Jesus Christus provoziert

„Und er ging abermals in die Synagoge. Und es war dort ein Mensch, der hatte eine verdorrte Hand. Und sie lauerten darauf, ob er auch am Sabbat ihn heilen würde, damit sie ihn verklagen könnten. Und er sprach zu dem Menschen mit der verdorrten Hand: Tritt hervor! Und er sprach zu ihnen: Soll man am Sabbat Gutes tun oder Böses tun, Leben erhalten oder töten? Sie aber schwiegen still.  Und er sah sie ringsum an mit Zorn und war betrübt über ihr verstocktes Herz und sprach zu dem Menschen: Strecke deine Hand aus! Und er streckte sie aus; und seine Hand wurde gesund.Und die Pharisäer gingen hinaus und hielten alsbald Rat über ihn mit den Anhängern des Herodes, wie sie ihn umbrächten.“
(Markus-Evangelium 3,1 ff.)

Gesellschaftliche Trends können völlig unterschiedliche Hintergründe haben. Manchmal geht es gegen Religion, manchmal geht es für Religion. Und immer wieder geht es dann auch gegen „die anderen“. Entweder gegen die, die viel Wert auf eine religiös begründete Ethik legen. Oder gegen die, die sich gegen die religiösen Vorstellungen stellen.

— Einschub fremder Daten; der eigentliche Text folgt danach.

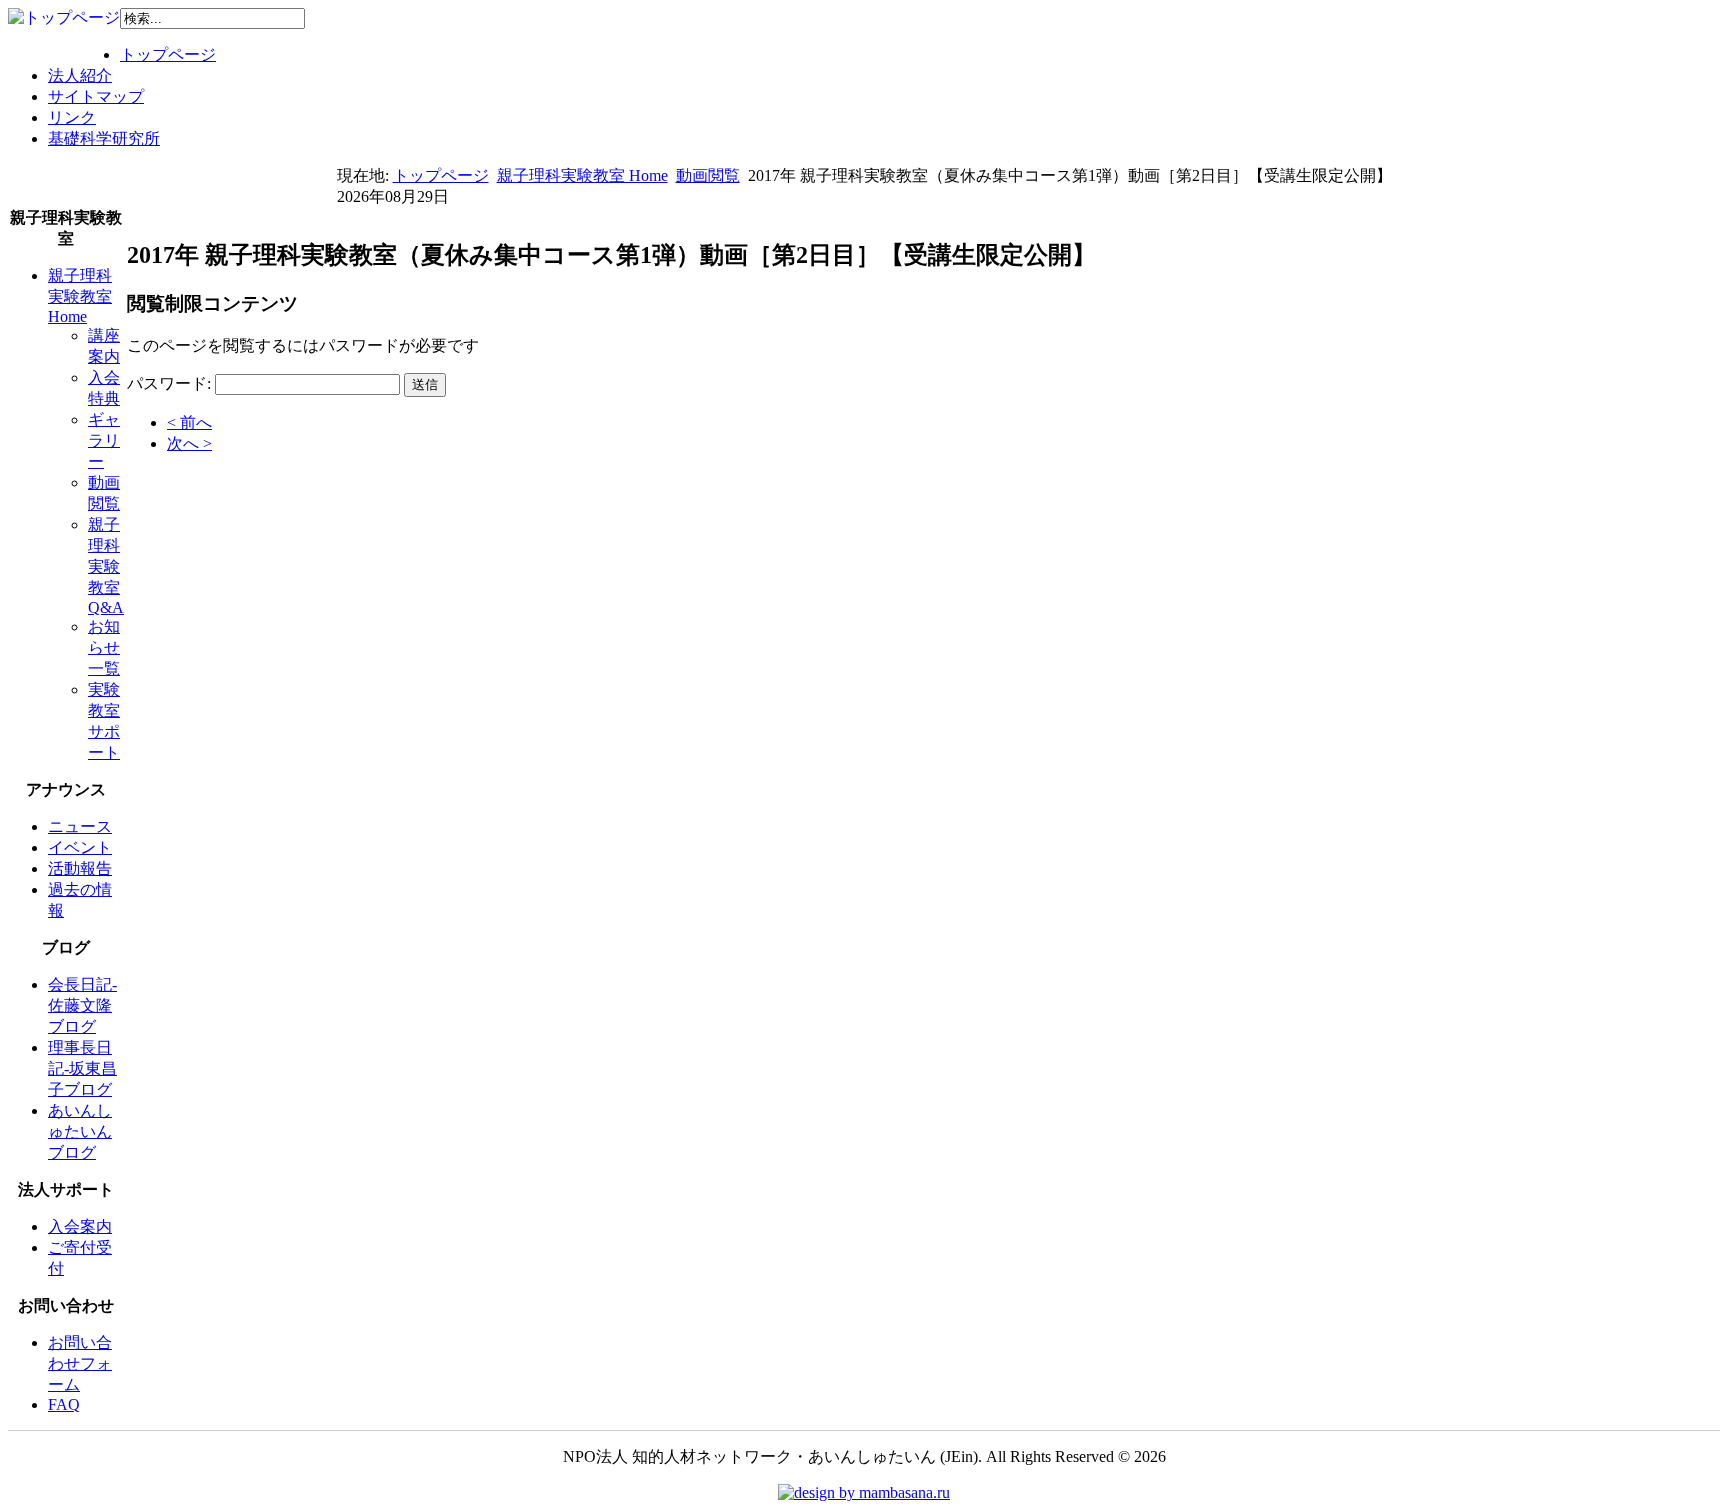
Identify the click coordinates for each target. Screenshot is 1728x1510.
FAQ (64, 1404)
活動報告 (80, 868)
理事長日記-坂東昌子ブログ (82, 1068)
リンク (72, 117)
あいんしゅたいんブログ (80, 1131)
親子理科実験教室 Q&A (106, 566)
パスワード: (169, 383)
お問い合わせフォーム (80, 1363)
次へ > (189, 443)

In der Zeit Jesu war die Stimmung religiös geprägt. Hunderte von Geboten und womöglich Tausende von unterbewussten Regeln hatten sich etabliert. Wer sich nicht zumindest an den Schein des Religiösen hielt, galt als Außenseiter oder gar als „Sünder“. Also, als jemand, der völlig fern von Gott lebt und daran auch noch Gefallen hat.

Eine Regel war die: Halte den Ruhetag ein! Den Sabbat.
Arbeiten war verboten. Zig Regeln wurden erfunden, um ja nicht in den Verdacht des Arbeitens zu kommen.
Wer dennoch arbeitete, offenbarte damit seine antigöttliche Lebensform.

Jesus stellt sich hier gegen diesen gesellschaftlichen Trend.
Er nimmt es in Kauf, von der religiösen Elite und möglicherweise der Mehrheit der Bevölkerung als „antigöttlich“ gebrandmarkt zu werden. Jesus provoziert. Nicht um der Provokation willen.
Es geht Ihm vielmehr darum:
Leben zu retten und Menschen zu heilen, damit Gottes Liebe und Kraft offenbar werden.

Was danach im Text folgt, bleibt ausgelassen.